PHI with Basilar artery syndrome
How does this condition affect your private health insurance?
Basilar Artery Syndrome, often a severe form of stroke, results from impaired blood flow, typically due to an occlusion or severe stenosis, in the vertebrobasilar arterial system, which supplies the brainstem, cerebellum, and posterior cerebral hemispheres. The brainstem is critical for vital functions including consciousness, respiration, heart rate, and motor/sensory pathways. Symptoms vary depending on the affected region but commonly include vertigo, ataxia, diplopia, dysphagia, dysarthria, and severe weakness (quadriparesis). Complete basilar artery occlusion can lead to devastating outcomes like locked-in syndrome or death, representing a critical medical emergency requiring immediate diagnosis and intervention to mitigate widespread neurological damage.
PKV Risk Assessment
Individual, specialized PHI providers may still insure you, but with a significant surcharge.

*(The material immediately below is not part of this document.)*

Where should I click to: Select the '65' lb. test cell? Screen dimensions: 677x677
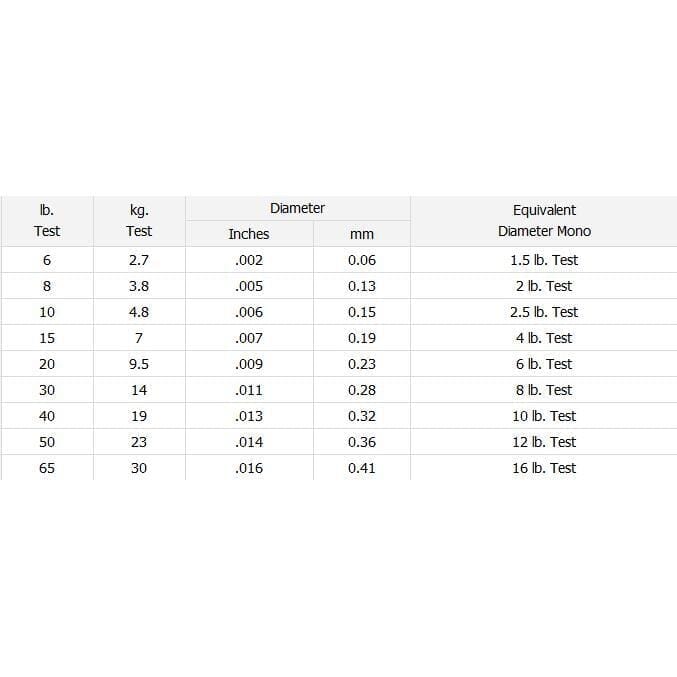pos(47,468)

Impact on Your Insurance Policy
Duration of Illness (Initial)
Acute, typically hours to a few days for the initial event, followed by stabilization or progression of deficits.
Duration of Illness (Lifetime)
A one-time acute event with often chronic, lifelong neurological deficits requiring ongoing management and rehabilitation.
Cost of Treatment (Initial)
Very high, often tens of thousands to hundreds of thousands of dollars, including emergency services, advanced imaging (MRI, CT angiography), thrombolysis or endovascular thrombectomy, and intensive care unit (ICU) stay.
Cost of Treatment (Lifetime)
Potentially hundreds of thousands to millions of dollars, encompassing long-term rehabilitation (physical, occupational, speech therapy), medications, assistive devices, home modifications, ongoing medical appointments, and potential nursing care.
Mortality Rate
High, especially in cases of complete basilar artery occlusion, ranging from 30% to 80% depending on the extent of infarction and treatment received.
Risk of Secondary Damages
Very high, almost certain. Common secondary damages include permanent neurological deficits such as severe motor weakness (e.g., locked-in syndrome), dysphagia, dysarthria, cognitive impairment, visual disturbances, and significant psychological distress (depression, anxiety).
Probability of Full Recovery
Low, less than 10-20%. Complete recovery without any residual neurological deficits is rare, particularly after severe basilar artery stroke. Most survivors experience lifelong impairments.
Underlying Disease Risk
High. Frequently associated with cardiovascular risk factors such as atherosclerosis, hypertension, hyperlipidemia, diabetes mellitus, smoking, atrial fibrillation, and a history of transient ischemic attacks (TIAs) or other strokes.